Paramiko connect without asking ssh key

Question

This is my python script to connect to server. But when I run the script, it is asking me to keying my ssh passphrase. How could I avoid to asking my ssh passphrase key?

host   = '192.168.43.3'
user   = 'root'
passwd = 'ppawd'
ssh    = paramiko.SSHClient()

ssh.load_system_host_keys()
ssh.set_missing_host_key_policy(paramiko.AutoAddPolicy())
ssh.connect(host, username=user, password=passwd)
transport = ssh.get_transport()
channel = transport.open_session()
channel.setblocking(1)
channel.settimeout(30)
command = "ls -a"
ssh.exec_command(command)

Answer 1

I ran into the same issue. I don't think the other answers here realized what the question was actually for. This is an old question but I wanted to help anyone else like me who ended up here after googling.
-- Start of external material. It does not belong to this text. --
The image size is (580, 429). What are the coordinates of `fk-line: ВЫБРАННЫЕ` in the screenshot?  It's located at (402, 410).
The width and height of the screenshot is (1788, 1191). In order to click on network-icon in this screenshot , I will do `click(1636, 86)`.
You need to disable the ssh agent feature allow_agent=False and then it will no longer prompt you for a passphrase. Paramiko is trying to connect to the ssh agent and I assume trying to read the key. I also added look_for_keys=False, as it will disable checking for private keys to use.

Example:

client.connect(server, port=port, username=username, password=password, look_for_keys=False, allow_agent=False)

Answer 2

My advice would be generating a key without a passphrase - just press enter when asked for a password while creating the key.

This key should be used specifically for your script - avoid re-using keys you use for other purposes (such as your user's interactive login), since it makes key revocation and access control harder.

A passphrase-less key has some advantages compared to hardcoding the password in your script:

• The presence of a passphrase-less key makes it clear to anyone that the key is compromised as soon as anyone has access to it. Separating the password from the key hides this fact without providing any additional security.
• It avoids you publishing your password to source-control accidentally (separation of source code and access control credentials)
• Possibly, it'll make it less tempting to re-use any existing user's ssh key with a proper passphrase.

---

A few security considerations:

Remember that anyone with access to that key will get access to the remote system. You may consider putting restrictive permissions on the key file, and create a separate user for your script to login into in the remote system, if it's possible at all.

If your script is single purpose, you may also consider limiting the list of shell commands available to the user on the remote system

If you have no physical security on the system that stores the key (i.e.: a laptop or desktop in a untrusted location), you may also want to use full disk encryption, block device encryption (LUKS) or file-level encryption (encfs).